Print the records below exactly, and do not carry over any picture.

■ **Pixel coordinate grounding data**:
********

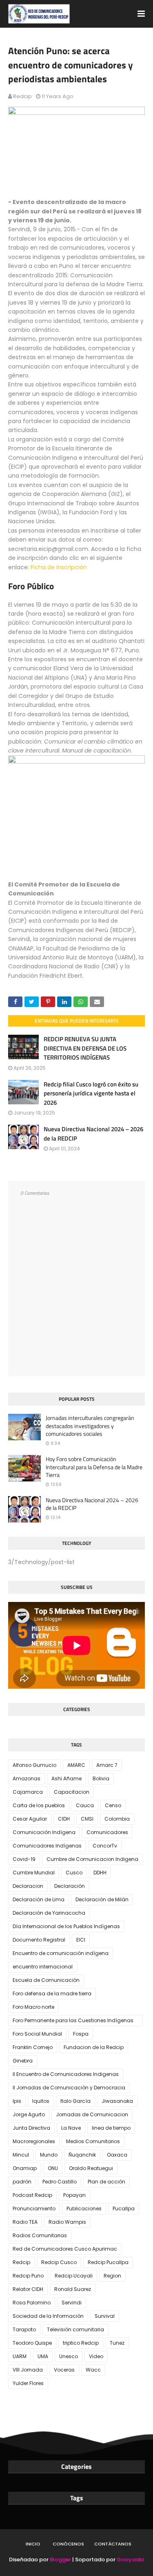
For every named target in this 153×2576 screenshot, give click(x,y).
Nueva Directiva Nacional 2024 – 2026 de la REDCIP (93, 1133)
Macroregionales (34, 2141)
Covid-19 (24, 1859)
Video (96, 2356)
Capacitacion (71, 1791)
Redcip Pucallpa (108, 2262)
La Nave (71, 2127)
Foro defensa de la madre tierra (52, 1993)
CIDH (64, 1818)
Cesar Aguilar (30, 1818)
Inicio (33, 2544)
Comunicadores (107, 1832)
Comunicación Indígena (44, 1832)
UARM (20, 2356)
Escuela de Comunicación (46, 1980)
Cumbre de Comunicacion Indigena (92, 1859)
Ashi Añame (66, 1778)
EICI (80, 1939)
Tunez (117, 2342)
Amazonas (26, 1778)
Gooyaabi (130, 2559)
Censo (113, 1805)
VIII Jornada (28, 2369)
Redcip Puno (28, 2275)
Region (112, 2275)
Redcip (22, 96)
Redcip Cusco (59, 2262)
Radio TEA (25, 2221)
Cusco (74, 1872)
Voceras (64, 2369)
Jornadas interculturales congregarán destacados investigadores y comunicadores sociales (90, 1426)
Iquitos (40, 2101)
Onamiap (25, 2168)
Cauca (85, 1805)
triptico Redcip (81, 2342)
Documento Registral (39, 1939)
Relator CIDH (28, 2289)
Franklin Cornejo (33, 2047)
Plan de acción (106, 2181)
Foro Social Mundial (37, 2033)
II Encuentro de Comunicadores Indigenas (66, 2074)
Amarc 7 (107, 1765)
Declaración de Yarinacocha (49, 1912)
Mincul (21, 2154)
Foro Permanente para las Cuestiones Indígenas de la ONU (73, 2021)
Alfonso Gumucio (34, 1765)
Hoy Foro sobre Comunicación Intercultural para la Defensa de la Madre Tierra (94, 1467)
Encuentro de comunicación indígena (61, 1953)
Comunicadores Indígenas (47, 1845)
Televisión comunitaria (75, 2329)
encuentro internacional (43, 1966)
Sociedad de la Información (48, 2316)
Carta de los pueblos (39, 1805)
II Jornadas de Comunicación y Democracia (69, 2087)
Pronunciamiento (34, 2208)
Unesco (68, 2356)
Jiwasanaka (117, 2101)
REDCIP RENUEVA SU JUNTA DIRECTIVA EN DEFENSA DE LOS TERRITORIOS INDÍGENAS (85, 1048)
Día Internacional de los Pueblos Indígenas (66, 1926)
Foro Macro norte (33, 2006)
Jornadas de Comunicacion (92, 2114)
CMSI (87, 1818)
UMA (43, 2356)
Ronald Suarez (72, 2289)
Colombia (117, 1818)
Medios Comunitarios (93, 2141)
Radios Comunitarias (40, 2235)
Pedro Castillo (59, 2181)
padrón (22, 2181)
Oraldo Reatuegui (91, 2168)
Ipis (17, 2101)
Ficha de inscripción (59, 567)
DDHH (99, 1872)
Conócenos (68, 2544)
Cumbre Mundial (34, 1872)
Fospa (81, 2033)
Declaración (69, 1886)
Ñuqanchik (82, 2154)
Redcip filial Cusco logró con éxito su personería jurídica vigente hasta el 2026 (91, 1093)
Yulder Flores (28, 2383)
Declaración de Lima (38, 1899)
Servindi (72, 2302)
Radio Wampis (67, 2221)
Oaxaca (117, 2154)
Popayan (74, 2195)
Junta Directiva (31, 2127)
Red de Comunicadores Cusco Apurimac (65, 2248)
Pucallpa (124, 2208)
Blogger (60, 2559)
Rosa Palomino (32, 2302)
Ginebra (23, 2060)
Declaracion (28, 1886)
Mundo (49, 2154)
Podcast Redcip (32, 2195)
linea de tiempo (111, 2127)
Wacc (93, 2369)
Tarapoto (24, 2329)
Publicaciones (84, 2208)
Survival (105, 2316)
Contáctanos (112, 2544)
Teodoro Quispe (32, 2342)
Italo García (75, 2101)
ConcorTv (105, 1845)
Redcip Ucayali (74, 2275)
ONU (53, 2168)
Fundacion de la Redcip (94, 2047)
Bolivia (101, 1778)
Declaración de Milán (102, 1899)
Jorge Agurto (29, 2114)
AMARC (76, 1765)
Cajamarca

********

■ **FINISHED EXERCISE**:
For every named target in this 153×2576 screenshot, give click(x,y).
Nueva Directiva Nacional 2024 – 2026 de la REDCIP (93, 1133)
Macroregionales (34, 2141)
Covid-19 (24, 1859)
Video (96, 2356)
Capacitacion (71, 1791)
Redcip Pucallpa (108, 2262)
La Nave (71, 2127)
Foro defensa de la madre tierra (52, 1993)
CIDH (64, 1818)
Cesar Aguilar (30, 1818)
Inicio (33, 2544)
Comunicadores (107, 1832)
Comunicación Indígena (44, 1832)
UARM (20, 2356)
Escuela de Comunicación (46, 1980)
Cumbre de Comunicacion Indigena (92, 1859)
Ashi Añame (66, 1778)
EICI (80, 1939)
Tunez (117, 2342)
Amazonas (26, 1778)
Gooyaabi (130, 2559)
Censo (113, 1805)
VIII Jornada (28, 2369)
Redcip Puno (28, 2275)
Region (112, 2275)
Redcip (22, 96)
Redcip Cusco (59, 2262)
Radio TEA (25, 2221)
Cusco (74, 1872)
Voceras (64, 2369)
Jornadas interculturales congregarán destacados investigadores y comunicadores sociales (90, 1426)
Iquitos (40, 2101)
Onamiap (25, 2168)
Cauca (85, 1805)
triptico Redcip (81, 2342)
Documento Registral (39, 1939)
Relator CIDH (28, 2289)
Franklin Cornejo (33, 2047)
Plan de acción (106, 2181)
Foro Social Mundial (37, 2033)
II Encuentro de Comunicadores Indigenas (66, 2074)
Amarc 7 (107, 1765)
Declaración de Yarinacocha (49, 1912)
Mincul (21, 2154)
Foro Permanente para las Cuestiones Indígenas de la ONU (73, 2021)
Alfonso Gumucio (34, 1765)
Hoy Foro sobre Comunicación Intercultural para la Defensa de la Madre Tierra (94, 1467)
Encuentro de comunicación indígena (61, 1953)
Comunicadores Indígenas (47, 1845)
Televisión comunitaria (75, 2329)
encuentro internacional (43, 1966)
Sociedad de la Información (48, 2316)
Carta de los pueblos (39, 1805)
II Jornadas de Comunicación y Democracia (69, 2087)
Pronunciamiento (34, 2208)
Unesco (68, 2356)
Jiwasanaka (117, 2101)
REDCIP RENUEVA SU JUNTA DIRECTIVA EN DEFENSA DE LOS TERRITORIOS INDÍGENAS (85, 1048)
Día Internacional de los Pueblos Indígenas (66, 1926)
Foro Macro norte (33, 2006)
Jornadas de Comunicacion (92, 2114)
CMSI (87, 1818)
UMA (43, 2356)
Ronald Suarez (72, 2289)
Colombia (117, 1818)
Medios Comunitarios (93, 2141)
Radios Comunitarias (40, 2235)
Pedro Castillo (59, 2181)
padrón (22, 2181)
Oraldo Reatuegui (91, 2168)
Ipis (17, 2101)
Ficha de inscripción (59, 567)
DDHH (99, 1872)
Conócenos (68, 2544)
Cumbre Mundial (34, 1872)
Fospa (81, 2033)
Declaración (69, 1886)
Ñuqanchik (82, 2154)
Redcip filial Cusco logró con éxito su personería jurídica vigente hasta el 2026 (91, 1093)
Yulder Flores (28, 2383)
Declaración de Lima (38, 1899)
Servindi (72, 2302)
Radio Wampis (67, 2221)
Oaxaca (117, 2154)
Popayan (74, 2195)
Junta Directiva (31, 2127)
Red de Comunicadores Cusco Apurimac (65, 2248)
Pucallpa (124, 2208)
Blogger (60, 2559)
Rosa Palomino (32, 2302)
Ginebra (23, 2060)
Declaracion (28, 1886)
Mundo (49, 2154)
Podcast Redcip (32, 2195)
linea de tiempo (111, 2127)
Wacc (93, 2369)
Tarapoto (24, 2329)
Publicaciones (84, 2208)
Survival (105, 2316)
Contáctanos (112, 2544)
Teodoro Quispe (32, 2342)
Italo García (75, 2101)
ConcorTv (105, 1845)
Redcip Ucayali (74, 2275)
ONU (53, 2168)
Fundacion de la Redcip (94, 2047)
Bolivia (101, 1778)
Declaración de Milán (102, 1899)
Jorge Agurto (29, 2114)
AMARC (76, 1765)
Cajamarca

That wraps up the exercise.